Also known as a broken clock is right at least twice a day. Vanguard is doing
the same thing here by saying sometime in the next 2 years the economy will
start doing worse. They'll be right eventually.

> If you went to a cash position the day after Trump was elected you seem like
> a fool today. You can wake up a financial genius tomorrow.

Many people were expecting another market downturn at around the time Trump
was elected - not because of Trump but because it was 8 years since the last
one. The market rallied instead and now Trump has a buffer.

The market today could fall by as much as it did in 2008, and it would still
be at about the same level as it was when Trump was elected.

------
brisance
The VIX has been steady while CBOE SKEW is at all time high of 159.03. While
this by itself means nothing since SKEW has been trending upwards, it is
interesting that the yield curve is also flattening.

------
nickthemagicman
This is a recurring trend.
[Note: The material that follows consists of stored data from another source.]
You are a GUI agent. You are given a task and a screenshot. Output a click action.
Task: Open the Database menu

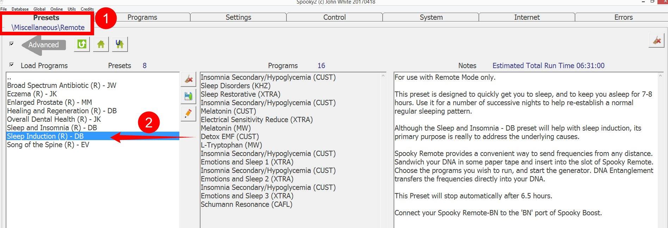coord(20,9)
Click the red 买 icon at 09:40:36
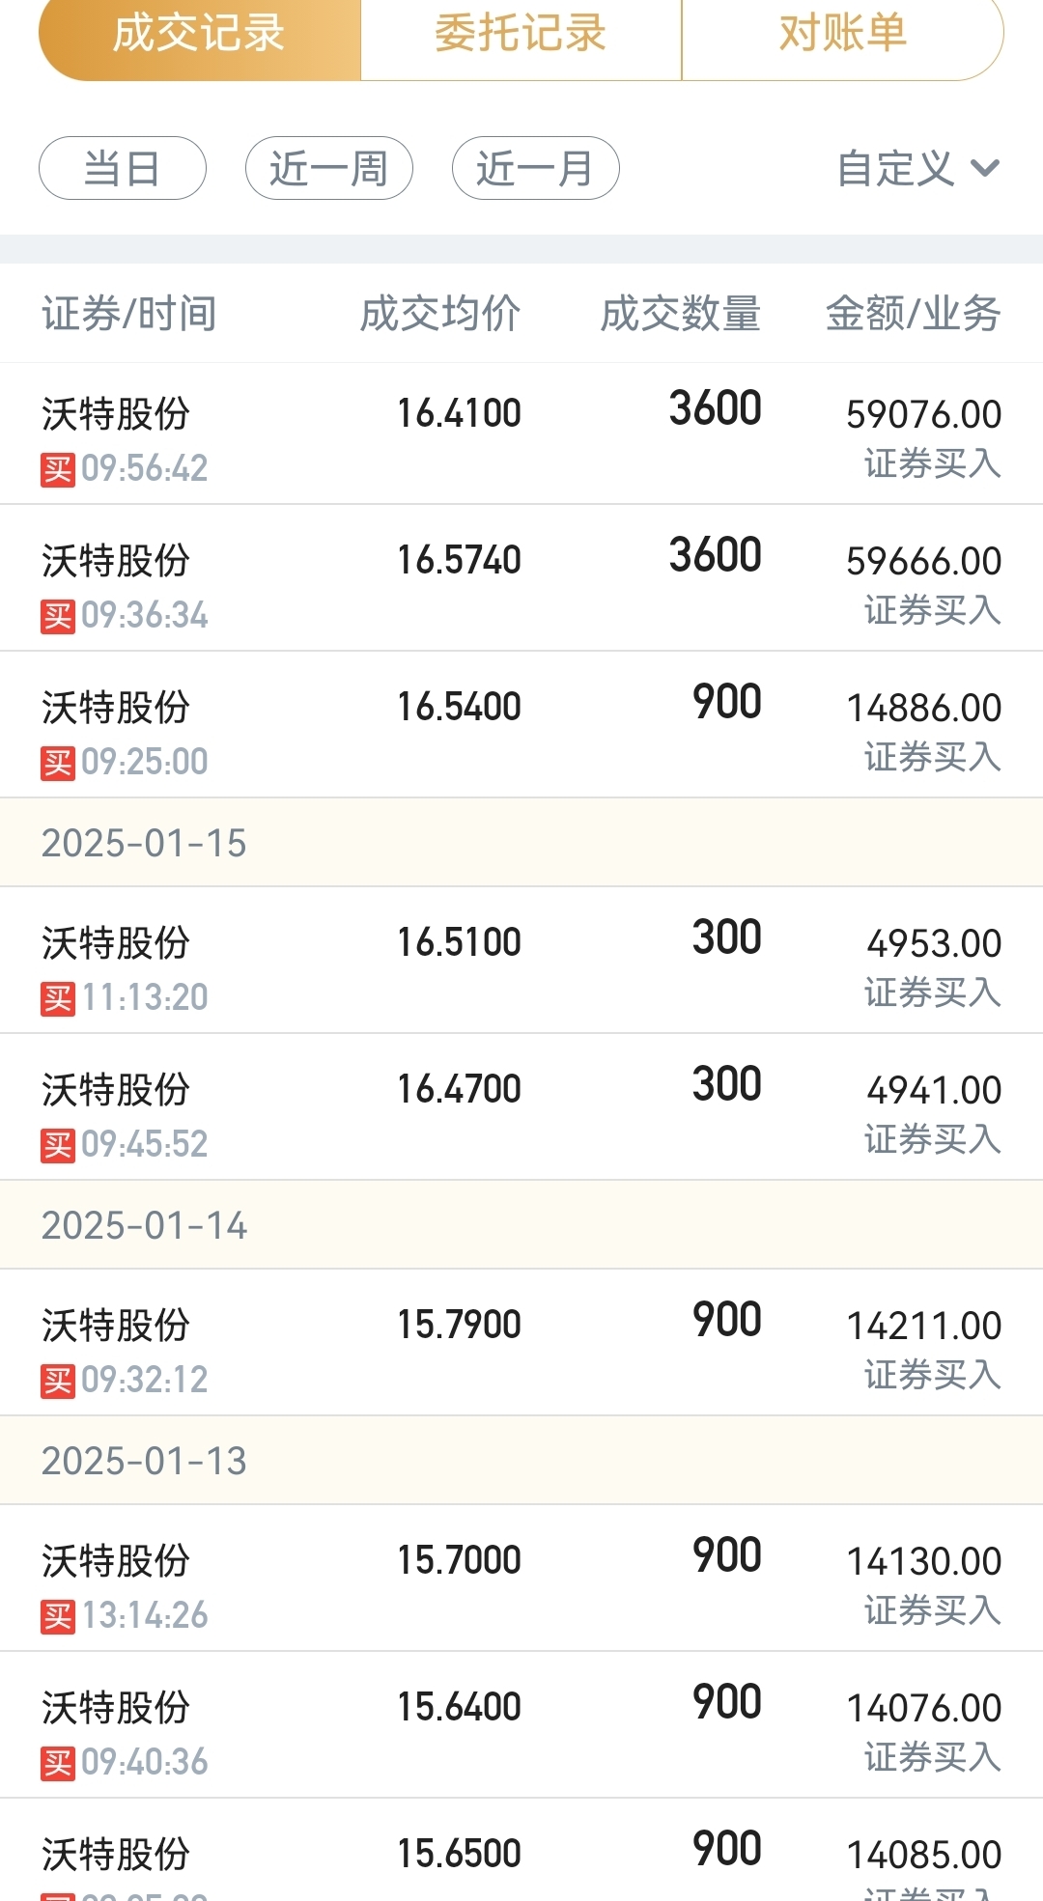This screenshot has height=1901, width=1043. coord(58,1764)
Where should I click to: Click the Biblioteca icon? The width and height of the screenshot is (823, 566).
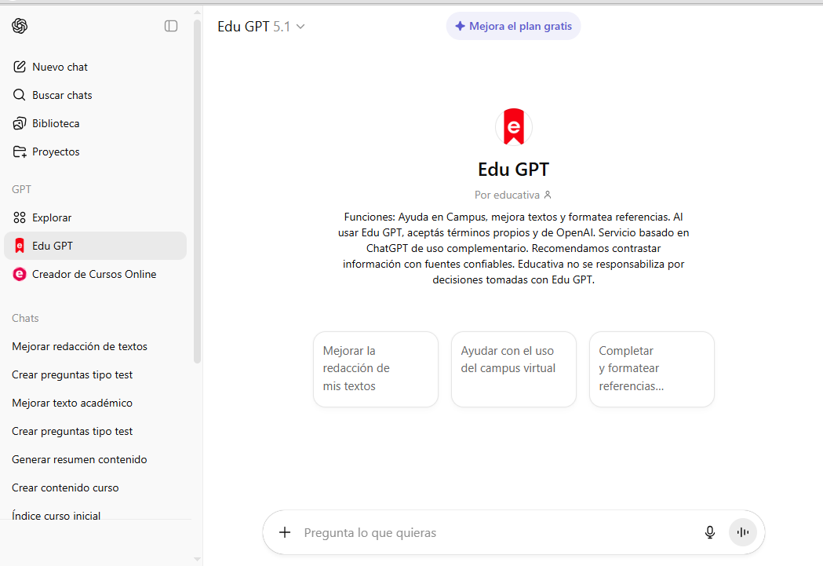pyautogui.click(x=19, y=123)
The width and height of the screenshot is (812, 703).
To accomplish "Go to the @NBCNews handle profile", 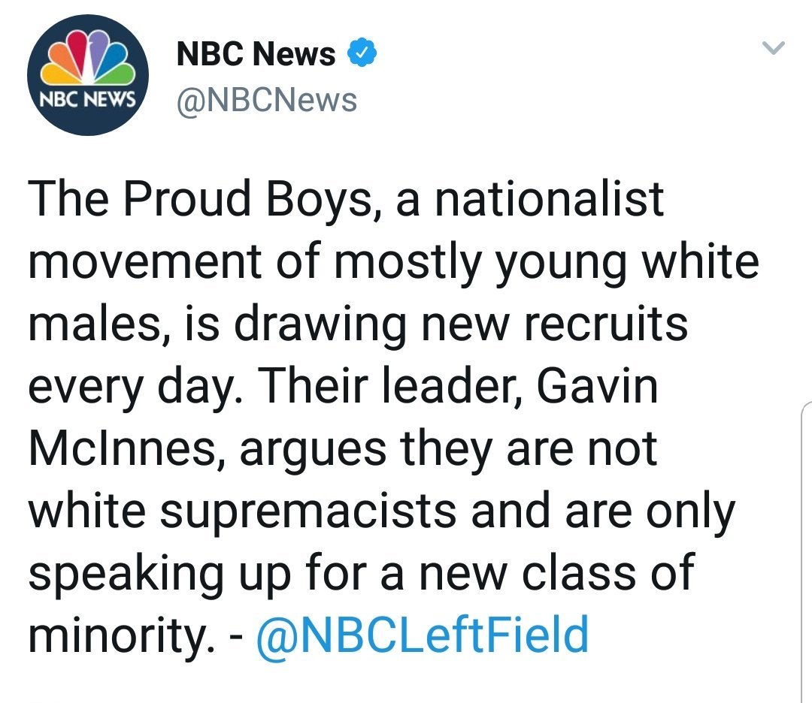I will pyautogui.click(x=266, y=99).
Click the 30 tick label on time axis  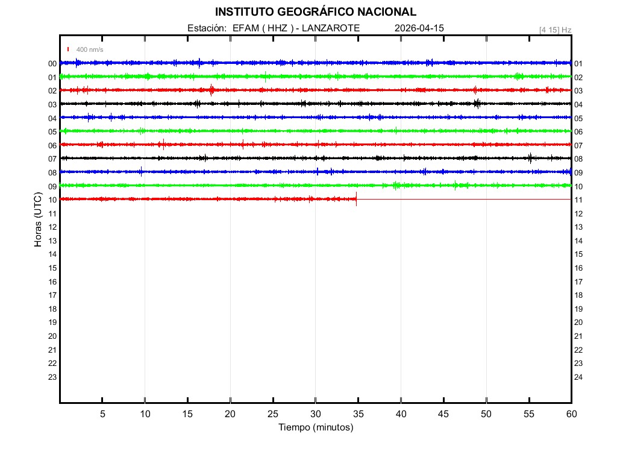click(315, 414)
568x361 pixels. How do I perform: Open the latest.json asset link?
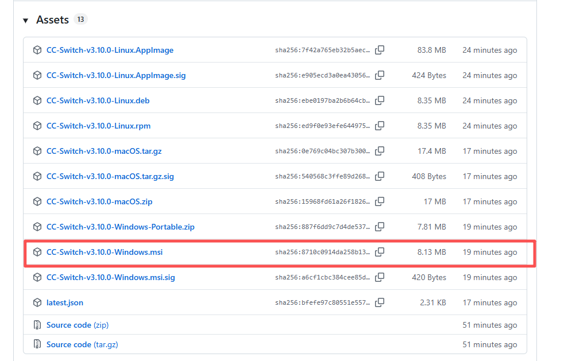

Republican policies seem to harm the economy while
Liberal policies seem to benefit it.

A Princeton paper was written on the subject.

[https://www.princeton.edu/~mwatson/papers/DemRep_BlinderWats...](https://www.princeton.edu/~mwatson/papers/DemRep_BlinderWatson_July2015.pdf)

For the past almost 100 years the economy has done better on every major
indicator with a Liberal in office.

I suspect it's because the trickle down effect doesn't work.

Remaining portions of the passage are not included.